Source document —

···

A New Diet Promising an Extreme Weight Loss? What You Need to Know.
Updated: May 31, 2019
By: F.R.E.S.H Nutrition team
Every day there seems to emerge a new "diet" that makes magical promises of being the best one out there, the only one able to make you lose weight, and your only chance to be on top of your health game. Then, little by little, it gets critiqued by professionals who look at the science behind its baseless claims, and eventually it falls off the public's radar only to be replaced by another "fad diet."
Fad diets fail for a variety of reasons: inability to produce results because they're based on bad science, inability to be a realistic option to follow long-term due to severe restrictions or high costs, or lack of food diversity to be able to be applicable across cultures. However, as people continue to be overly focused on having the "ideal body type" with the least possible effort, these diets remain popular despite their consistent epic fails.

···

About this exercise —
Continue the article on fad diets from where it stops.

Provided data —
···

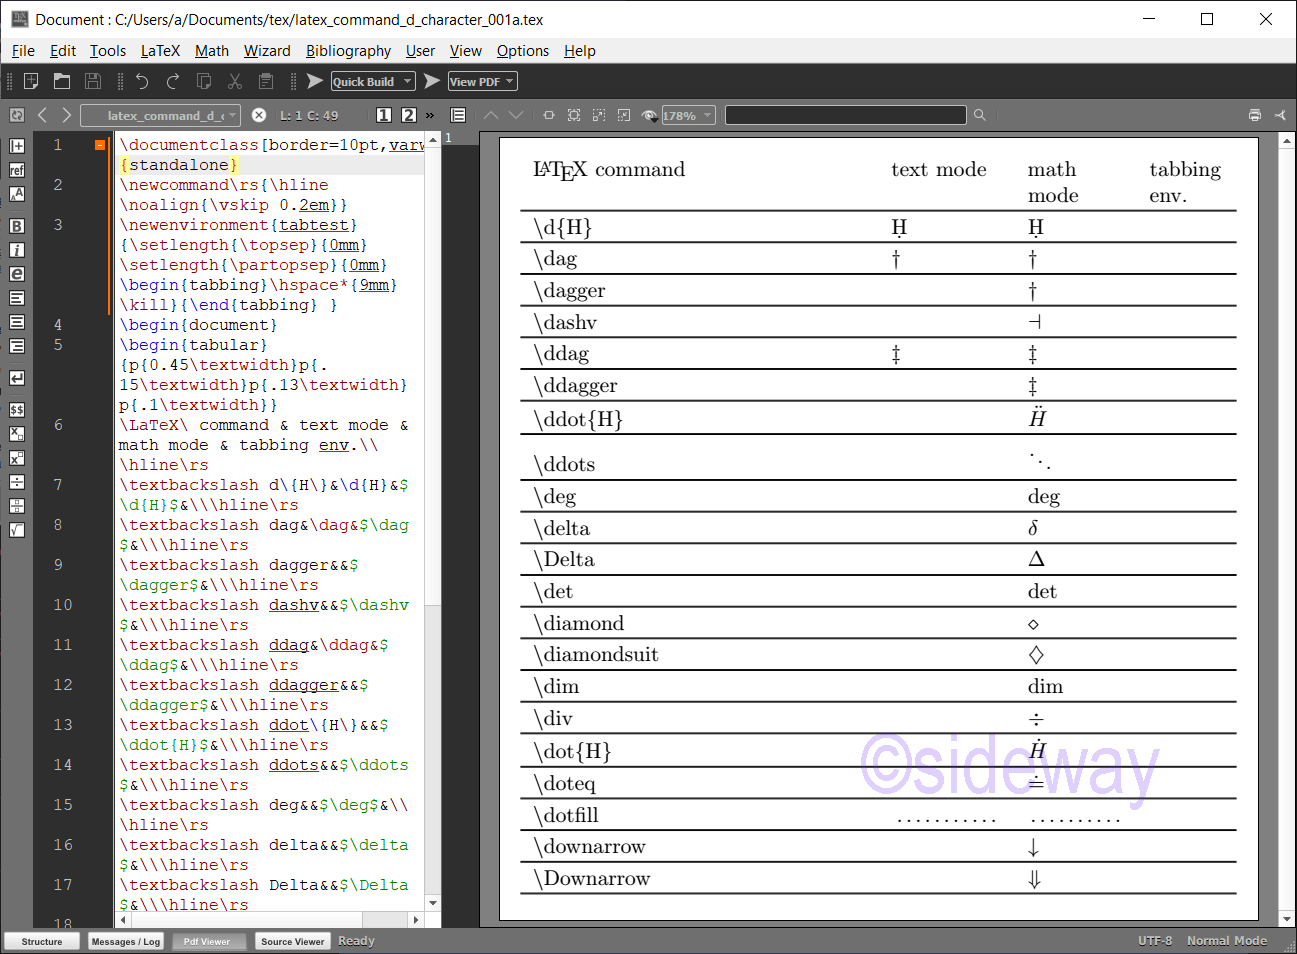Open the View PDF dropdown
The height and width of the screenshot is (954, 1297).
click(x=510, y=81)
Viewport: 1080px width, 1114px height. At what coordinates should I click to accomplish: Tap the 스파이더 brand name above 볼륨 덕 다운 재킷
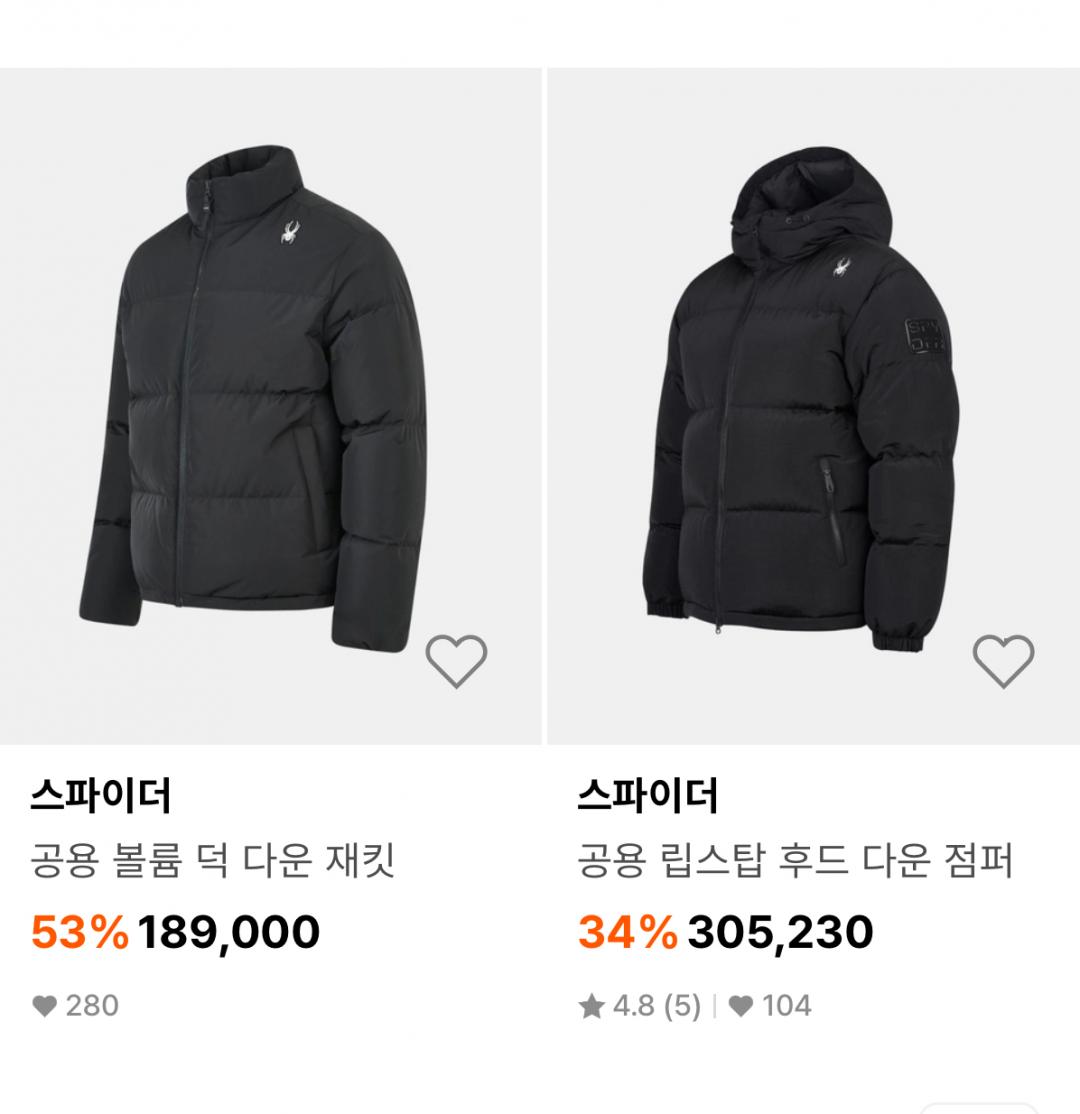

···

Answer box —
How does one identify a "fad diet?": 1.) The advertiser of the diet typically highlights the health benefits of a particular food or food group that is allowed on the diet, while downplaying the importance of, or criminalizing foods not included on the diet. Typically omitted foods are generally foods that most would consider healthy. 2.) The diet promises quick results that seem too good to be true. 3.) The diet is promoted by someone with very little or no nutritional training (ex. a celebrity, fitness expert, social media "influencer," etc.)
From the Cabbage Soup Diet, to the Ice Cream Diet, to the Dukan Diet and many more diets, one thing is consistent, they are not here for the long run. When selecting a diet pattern to follow, follow these guidelines:
1.) First things first, make sure your motivations for wanting to change how you eat are right. Health involves way more than just weight! If you're choosing a "diet" because your only goal is to lose weight, then you're likely to choose a plan that rests on unhealthy habits. For example, many low calorie diets for weight loss not only restrict calories very low, but also encourage use of artificial sweeteners. Following this type of plan would mean the individual is selecting to ignore their bodies needs and use chemicals which can increase the risk of stroke and dementia, just for the promise of weight loss. Willing to make a sacrifice like this means the individual needs to first do some work to better understand what health truly means, before they can make a positive change in their life.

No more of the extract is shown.